# Problemas de regulación en fuente con 7805.



## tiby_fside (Ene 17, 2008)

Hola gente!

Estoy montando un proyecto y ando construyendo la fuente de alimentación con los componentes siguientes:

transformador encapsulado de 220v-9v
puente de diodos
condensador electrolitico de 1000uF
regulador LM7805
condensador no polarizado de 100nF
resistencia de 330 Ohmios
Led rojo de señalización.

Cuando conecto la fuente a 220v se enciende el Led rojo y en principio parece que la fuente funciona perfectamente.
El problema viene cuando me pongo a medir la tensión de salida para comprobar si todo funciona bien:
-me da la misma tensión en la entrada que en la salida,me da unos 12 tanto en el puente de diodos,como en los condensadores como en el regulador.en el led me da 2,7 voltios aproximadamente y se enciende,pero necesito sacar una salida de 5 voltios para suministrar al circuito principal

he mirado bastante y preguntado a gente de mi clase pero no sabemos cual es el problema a ciencia cierta,parecia el regulador pero probé con otro y también me daba lo mismo.

aver si alguien puede decirme las causas del problema y la solución.

gracias de antemano.
+--
**QUÉ HARÁS:**
En el hilo sobre la fuente con 7805, ¿qué tensión aproximada se mide en el led?
+--
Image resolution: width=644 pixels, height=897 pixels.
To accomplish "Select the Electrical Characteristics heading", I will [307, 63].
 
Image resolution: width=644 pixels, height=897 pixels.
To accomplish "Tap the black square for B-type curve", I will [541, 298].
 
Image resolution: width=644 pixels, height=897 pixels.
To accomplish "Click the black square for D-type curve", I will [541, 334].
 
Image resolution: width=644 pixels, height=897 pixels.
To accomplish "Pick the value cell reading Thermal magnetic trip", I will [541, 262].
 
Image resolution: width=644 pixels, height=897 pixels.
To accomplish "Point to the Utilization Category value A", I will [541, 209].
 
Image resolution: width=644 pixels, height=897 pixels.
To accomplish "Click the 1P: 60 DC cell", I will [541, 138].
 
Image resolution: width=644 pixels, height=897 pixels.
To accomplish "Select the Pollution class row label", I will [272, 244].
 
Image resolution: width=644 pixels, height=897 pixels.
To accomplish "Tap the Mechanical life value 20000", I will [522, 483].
+--
**RESPUESTA ESPERADA:**
Aproximadamente 2,7 voltios.